Tulane University School of Medicine New Orleans, LA
Matthew Houle, MD, John Bloch, MD, MPH, Kaitlin Occhipinti, MD Tulane University School of Medicine, New Orleans, LA
Introduction: Foreign body ingestion is a common occurrence, and about 80% of ingestions will pass spontaneously without intervention. However, the remaining approximate 20% of ingestions require an endoscopic procedure. Complications of ingestions include impaction, perforation, or obstruction, and they usually occur at areas of angulation or acute narrowing, such as the gastroesophageal junction. The highest rate of complications occurs in the esophagus, and it is directly related to the dwell time in the esophagus. Thus, urgent evaluation is required for all esophageal foreign bodies. There have been no reported cases of ballistic fragments migrating from the nasopharynx to the esophagus requiring endoscopic removal.
Case Description/Methods: A 36-year-old man presented to the emergency department for multiple gunshot wounds to the head, chest, and extremities. Head CT showed multiple ballistic fragments in the left cerebral hemisphere. Maxillofacial CT showed multiple bilateral facial fractures and scattered ballistic fragments, including one in the nasopharynx. On hospital day ten, the patient had an episode of emesis that was evaluated with an abdominal x-ray that showed a ballistic fragment projecting over the mid thorax along the right lateral margin of the thoracic spine, which was in a different location when compared to previous imaging from presentation. The change in location raised concern that the ballistic fragment in the nasopharynx that was seen on initial maxillofacial imaging had been swallowed and refluxed into the esophagus. Abdominal CT confirmed the location of ballistic fragment in the lower esophagus. An urgent upper endoscopy was performed which showed the bullet fragment at the gastroesophageal junction (Figure). The fragment was pushed into the stomach and removed via Roth net.
Discussion: The timing and necessity of endoscopic intervention for foreign body ingestion depends on multiple factors, including the quality, size, and anatomic location of the object. All ingested objects do not need intervention, but esophageal foreign bodies require urgent intervention within 24 hours of ingestion due to the risk of perforation. The timing of the migration of the ballistic fragment in this patient was not fully understood, and he was unable to aid in spontaneous passage due to an inability to swallow secondary to severe neurologic injury. Therefore, to minimize the risk of perforation, urgent removal of the object was paramount.
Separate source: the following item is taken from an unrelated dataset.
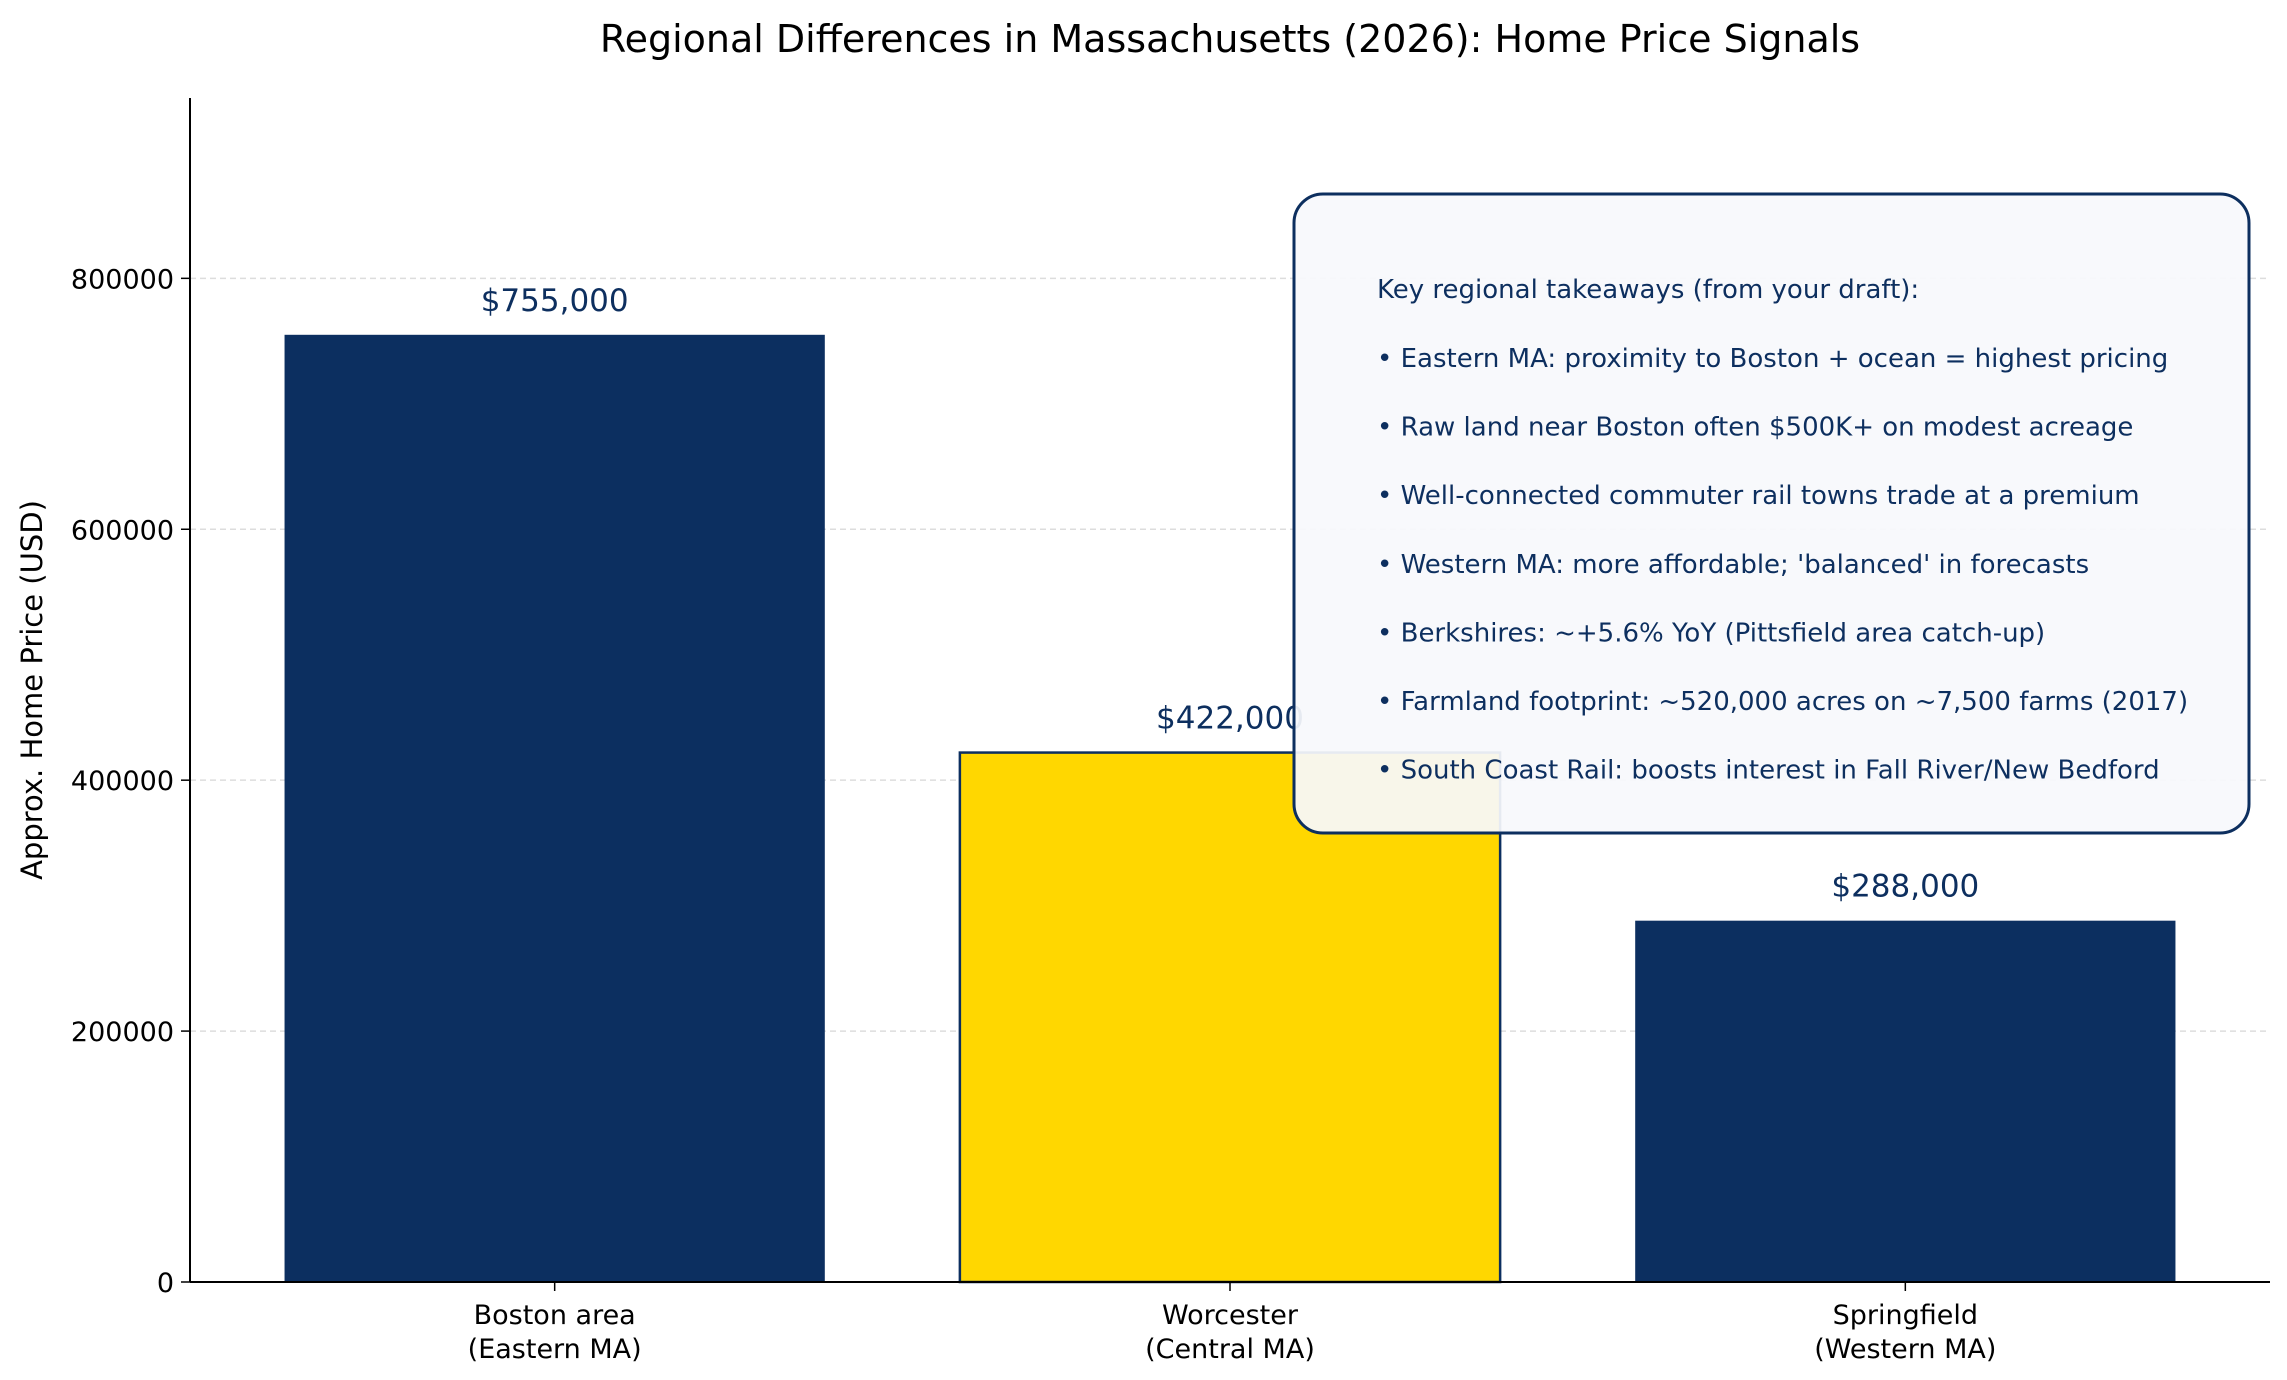 The width and height of the screenshot is (2287, 1380). What do you see at coordinates (555, 1316) in the screenshot?
I see `x-tick-label: Boston area` at bounding box center [555, 1316].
Figure: Figure (No 1). Ballistic fragment migration from nasopharynx to esophagus. (A, B) Maxillofacial CT scan demonstrating ballistic fragment in the nasopharynx. (C) Chest radiograph with ballistic fragment projecting over the mid thorax along the right lateral margin of the thoracic spine. (D) Chest CT scan revealing ballistic fragment in lower esophagus. (E) Upper endoscopy showing ballistic wedged at gastroesophageal junction. (F) Upper endoscopy showing ballistic after it was pushed from lower esophagus into the stomach.
Disclosures:
Matthew Houle indicated no relevant financial relationships.
John Bloch indicated no relevant financial relationships.
Kaitlin Occhipinti indicated no relevant financial relationships.
Matthew Houle, MD, John Bloch, MD, MPH, Kaitlin Occhipinti, MD. P0503 - Long Strange Trip: The Story of a Migrating Ballistic Fragment, ACG 2023 Annual Scientific Meeting Abstracts. Vancouver, BC, Canada: American College of Gastroenterology.